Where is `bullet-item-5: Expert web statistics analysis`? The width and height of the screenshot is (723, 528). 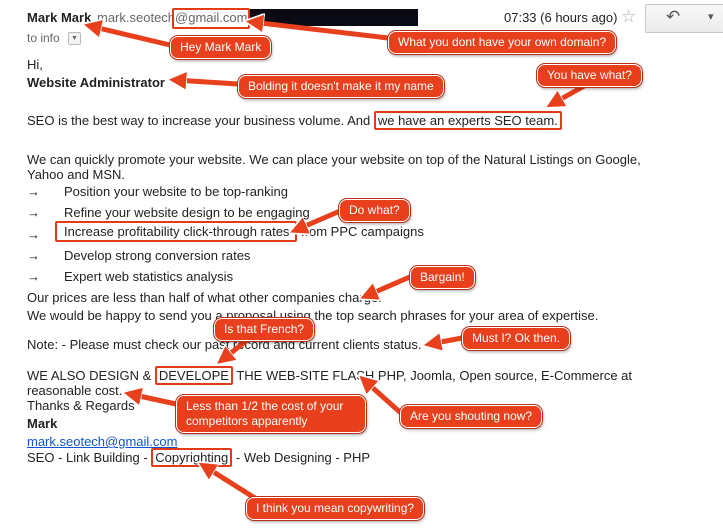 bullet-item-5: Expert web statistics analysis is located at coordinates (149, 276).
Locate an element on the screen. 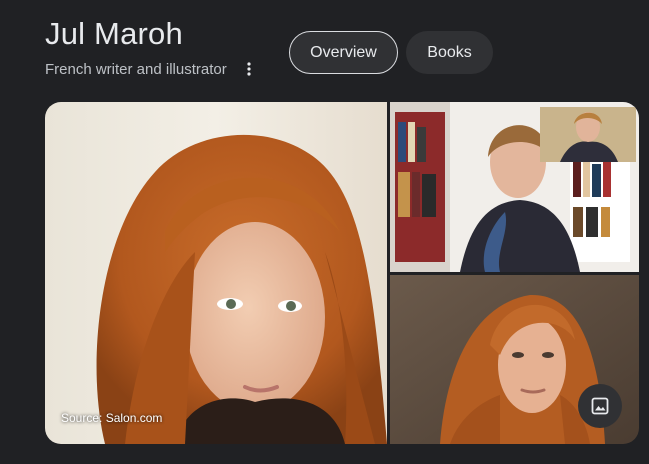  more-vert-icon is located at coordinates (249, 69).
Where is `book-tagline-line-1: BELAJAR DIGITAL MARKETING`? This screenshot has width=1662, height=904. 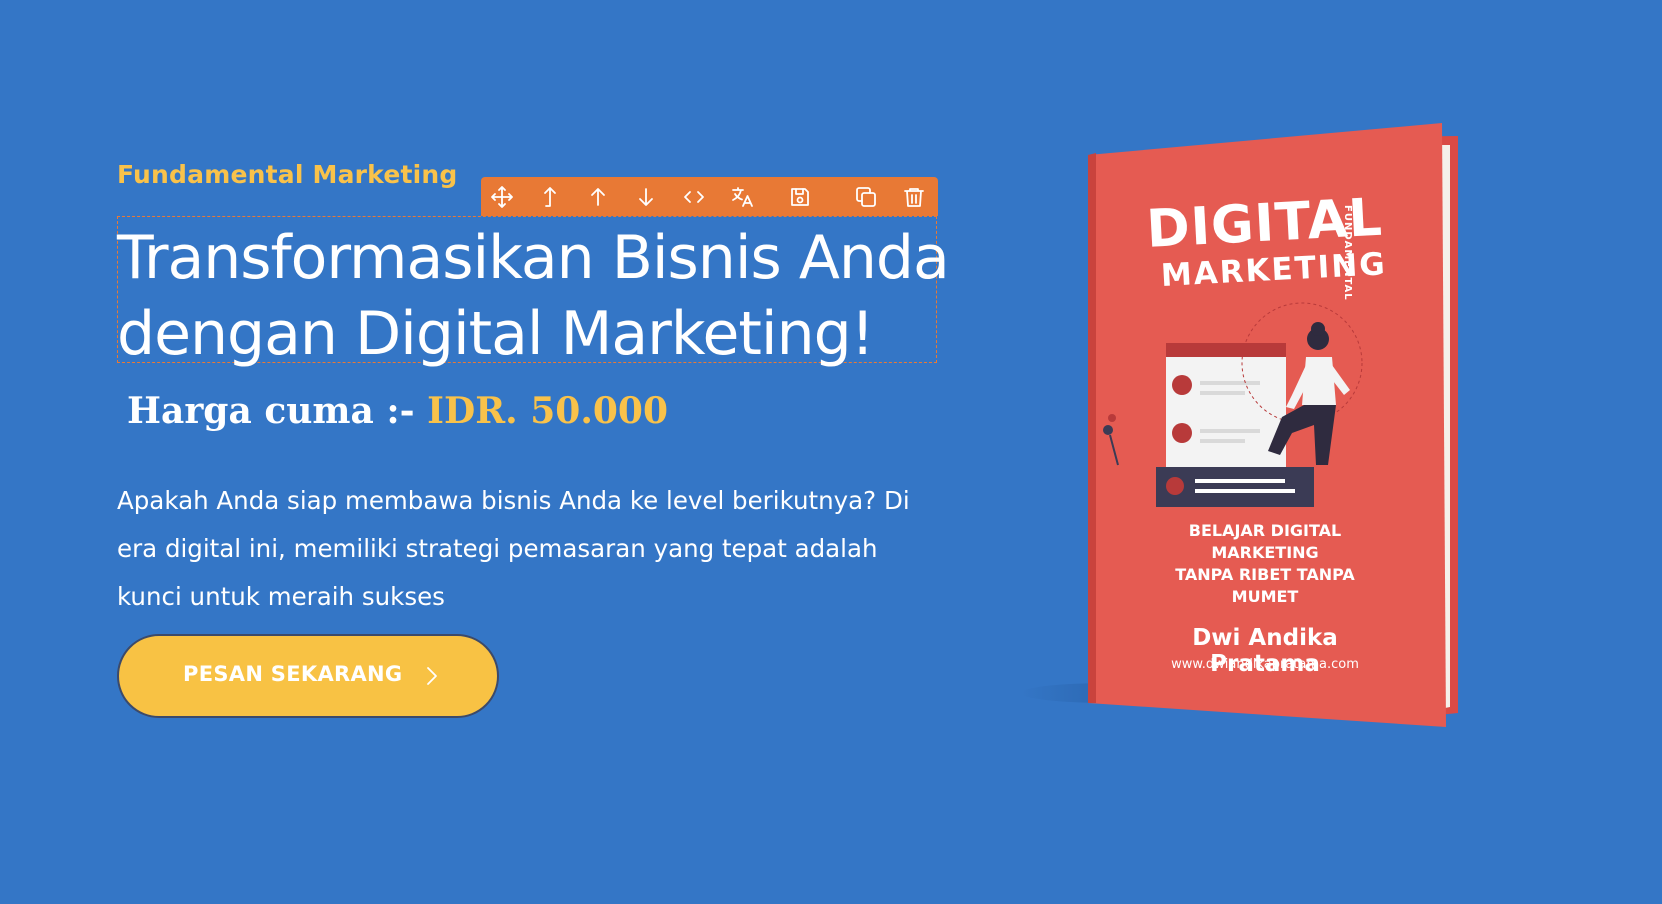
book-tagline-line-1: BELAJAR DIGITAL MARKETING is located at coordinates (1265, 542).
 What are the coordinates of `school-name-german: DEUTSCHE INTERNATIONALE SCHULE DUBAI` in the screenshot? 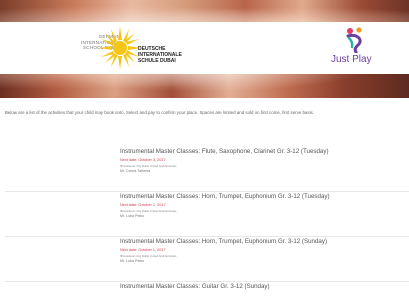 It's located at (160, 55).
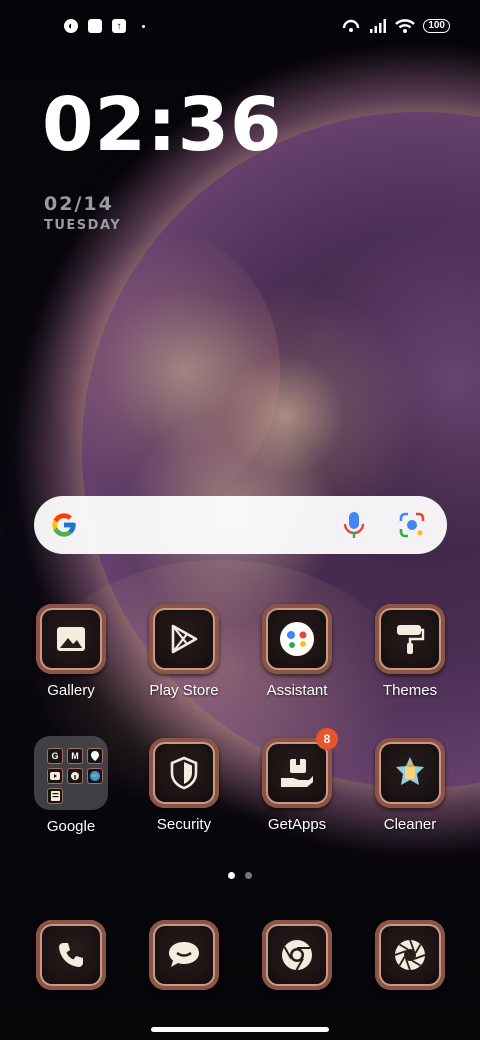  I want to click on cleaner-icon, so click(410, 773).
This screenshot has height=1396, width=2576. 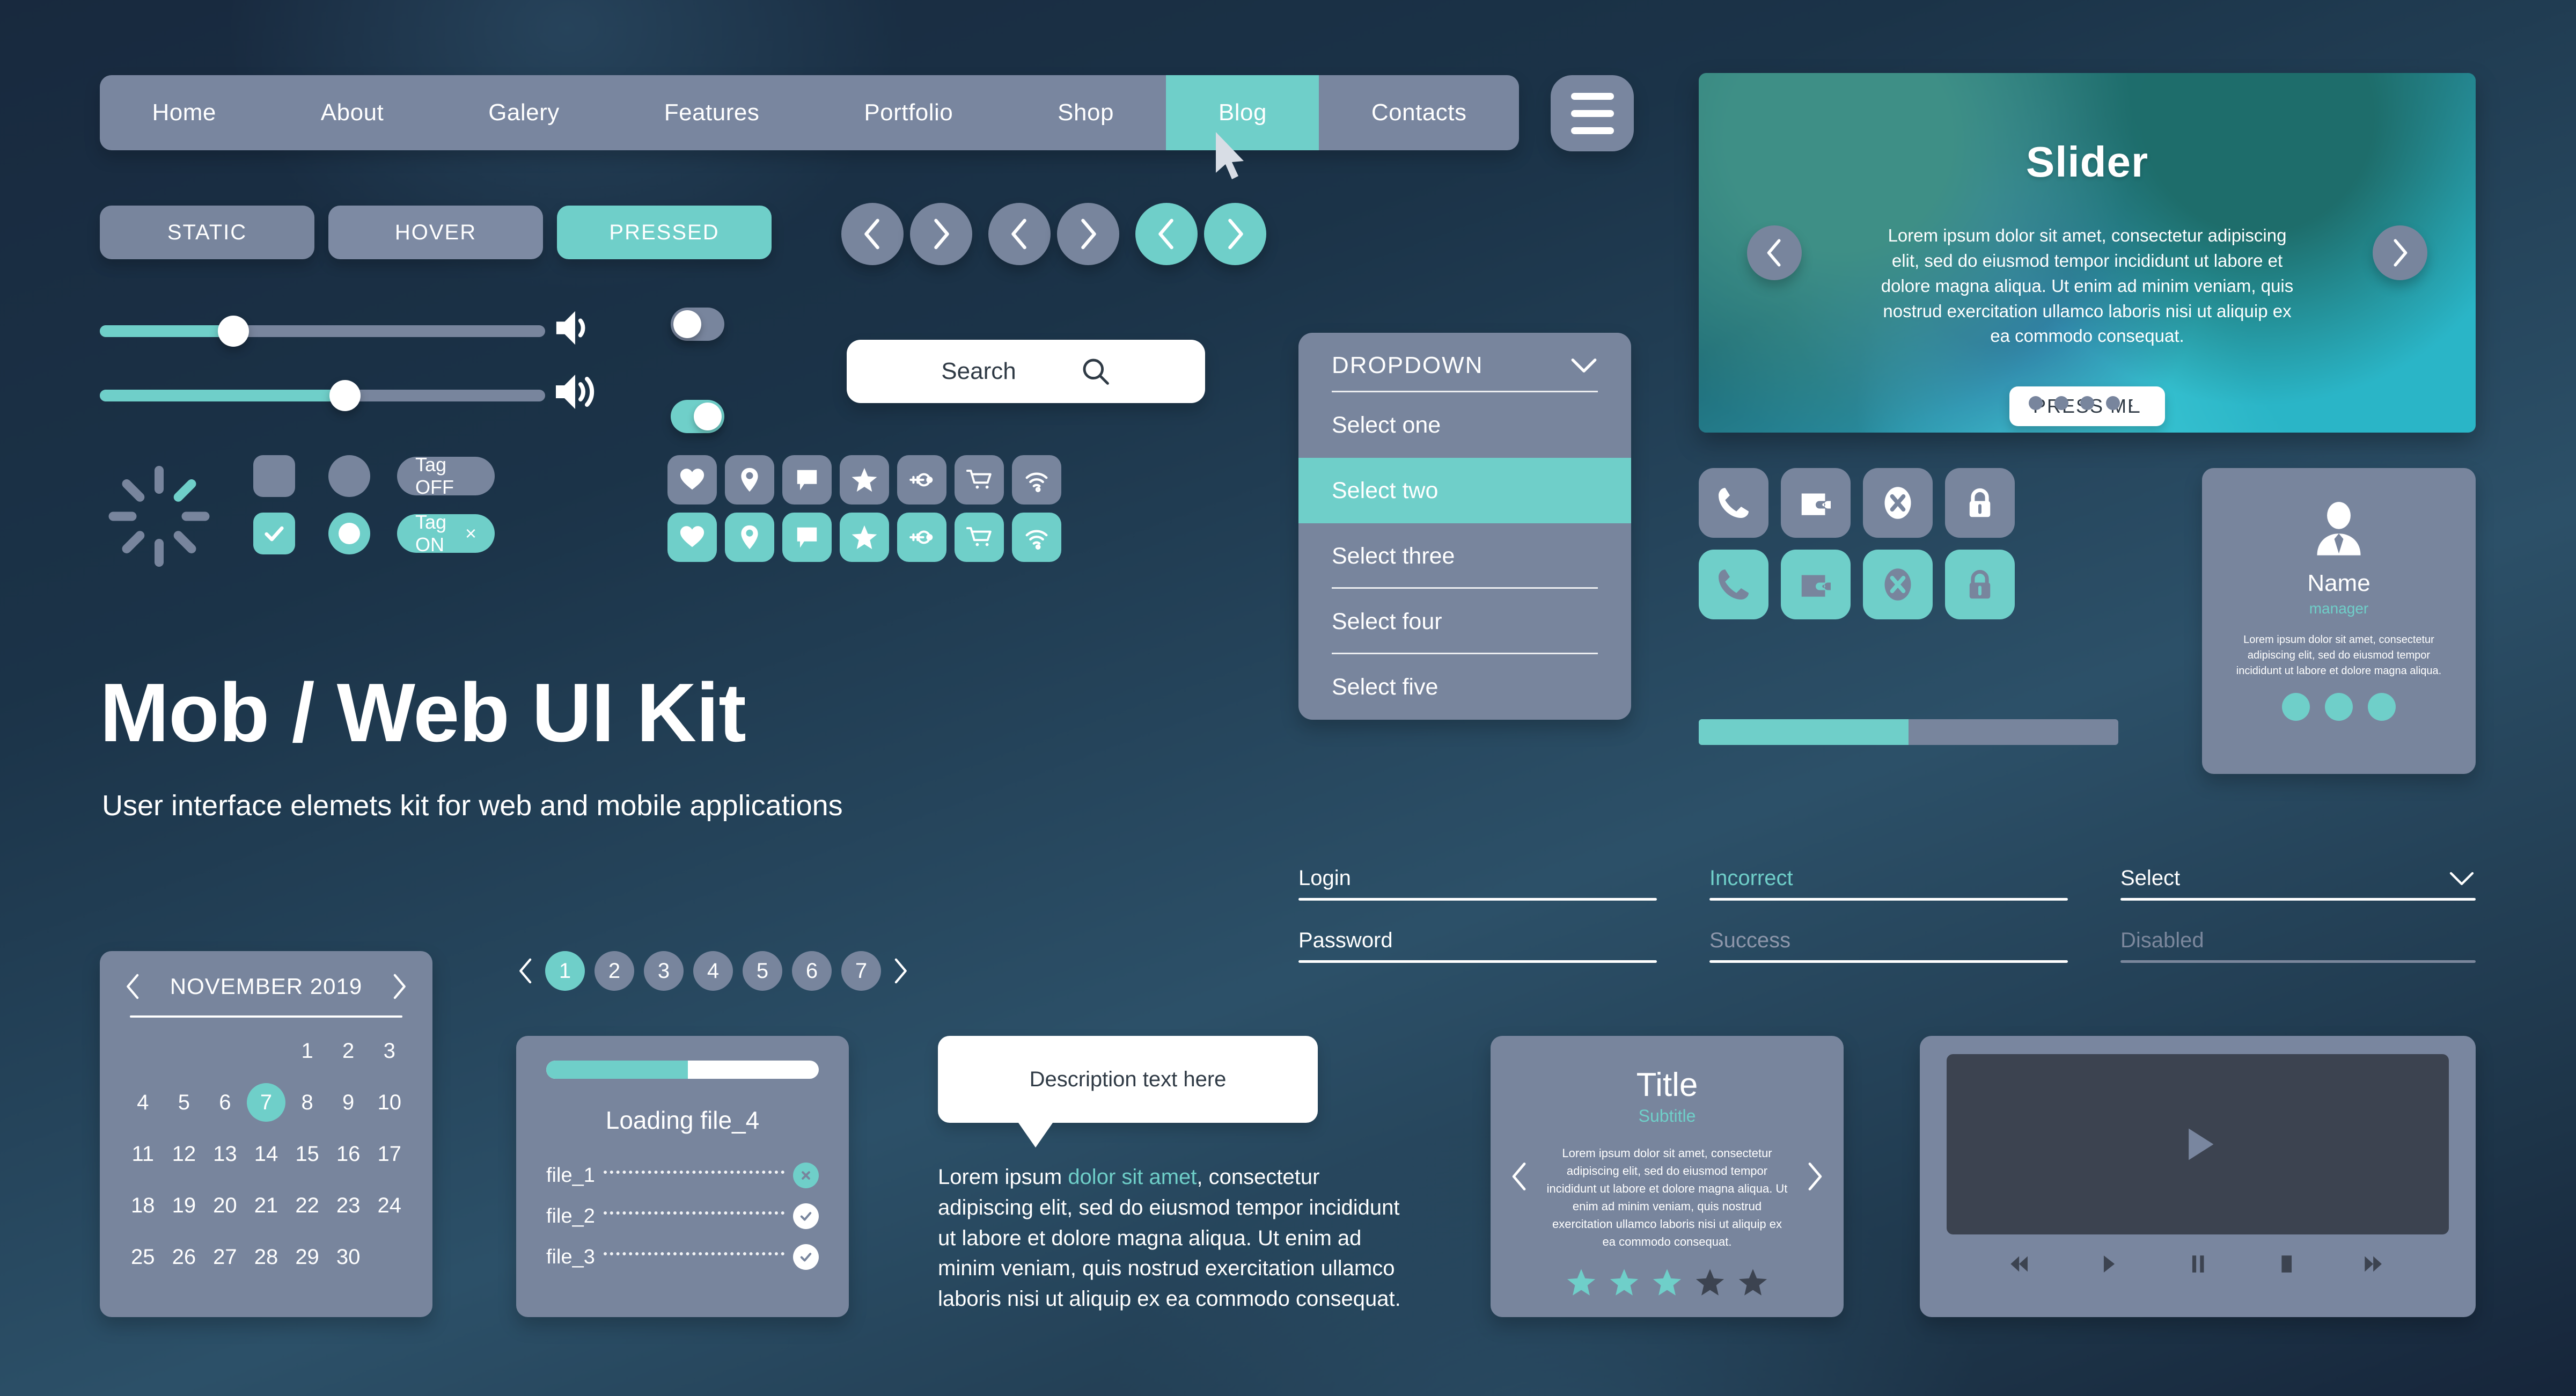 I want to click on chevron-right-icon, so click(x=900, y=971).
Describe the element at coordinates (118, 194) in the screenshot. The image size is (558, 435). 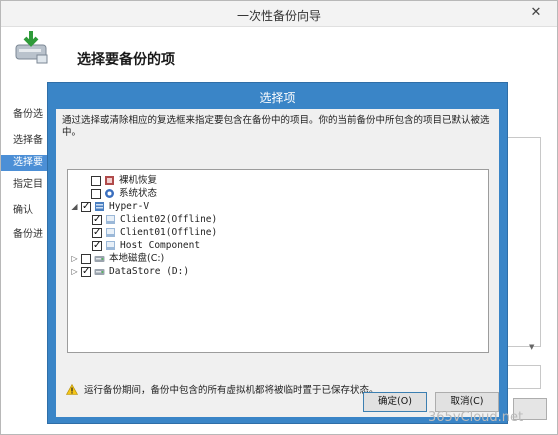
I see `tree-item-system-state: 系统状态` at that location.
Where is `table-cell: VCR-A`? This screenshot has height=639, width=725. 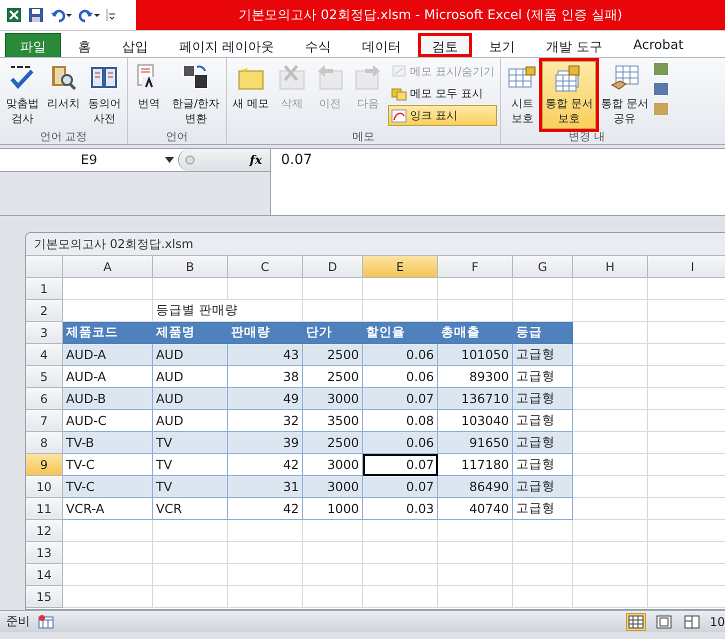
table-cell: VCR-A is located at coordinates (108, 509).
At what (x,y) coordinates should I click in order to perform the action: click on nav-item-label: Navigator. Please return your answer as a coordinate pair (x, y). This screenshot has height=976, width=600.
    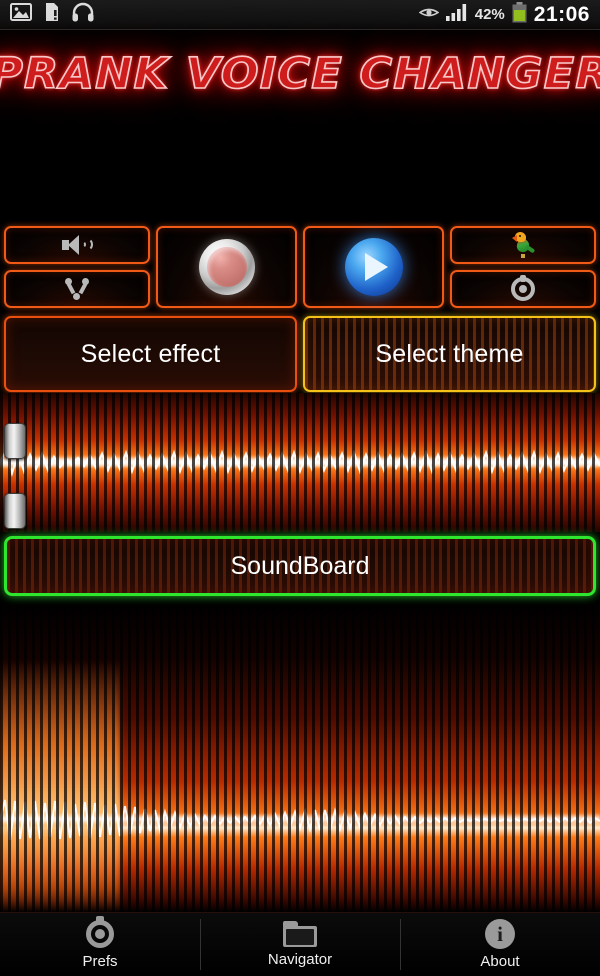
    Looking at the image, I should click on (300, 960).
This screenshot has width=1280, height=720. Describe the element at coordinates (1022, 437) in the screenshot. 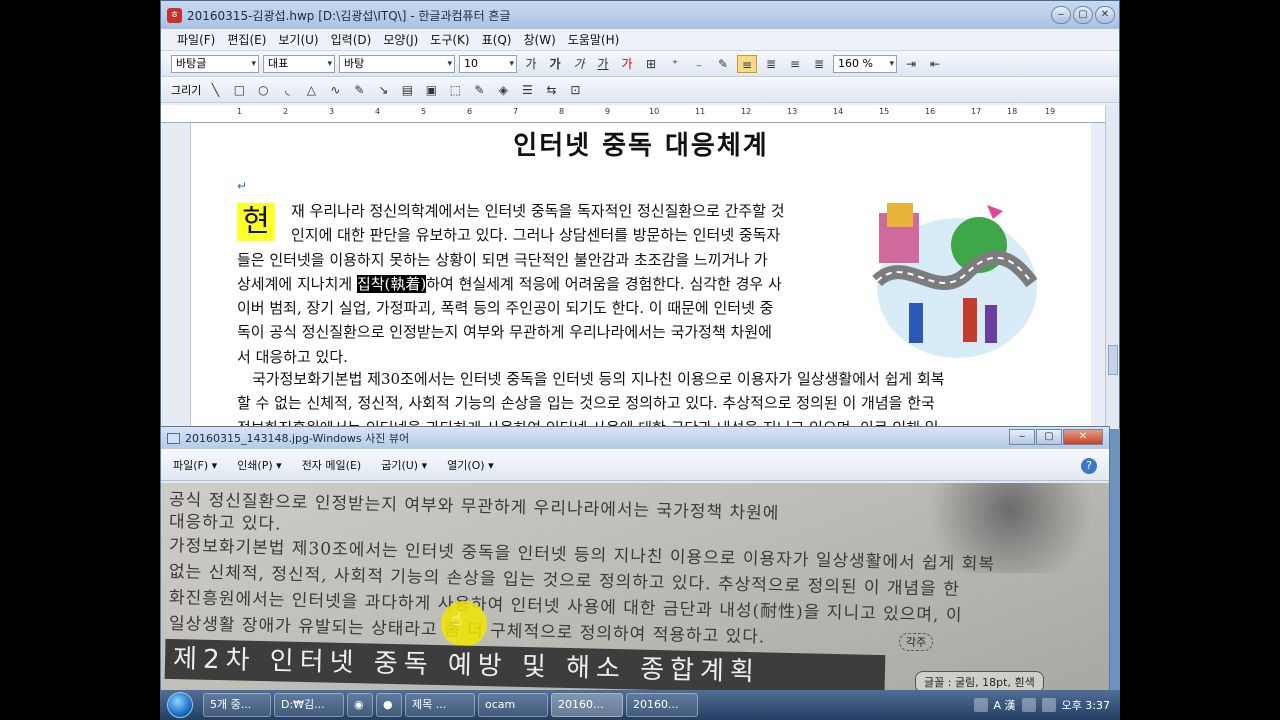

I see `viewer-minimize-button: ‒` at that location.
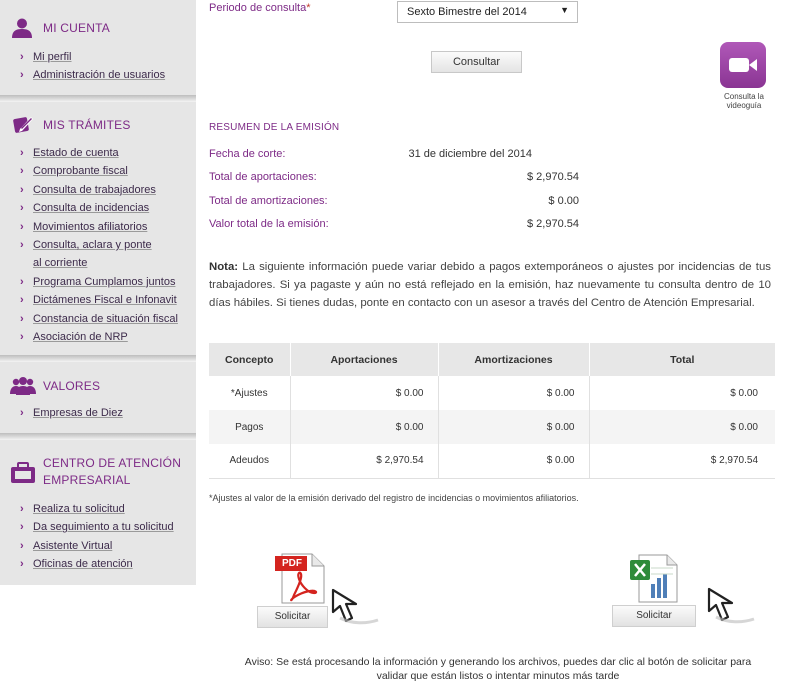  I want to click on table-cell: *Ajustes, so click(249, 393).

DIRECTIVE: Put the items from the line containing "At what (x,y)" through the last line into a Markdown table with two columns, No. and Text. Leave out blank lines and pictures.

OUTPUT BELOW:
| No. | Text |
|---|---|
| 1 | At what (x,y) coordinates should I click in order to perform the action: click on nav-item-label: Navigator. Please return your answer as a coordinate pair (x, y). This screenshot has height=976, width=600. |
| 2 |     Looking at the image, I should click on (300, 960). |
| 3 | This screenshot has width=1280, height=720. Describe the element at coordinates (1022, 437) in the screenshot.  |
| 4 | I see `viewer-minimize-button: ‒` at that location. |
| 5 |   I want to click on table-cell: *Ajustes, so click(249, 393). |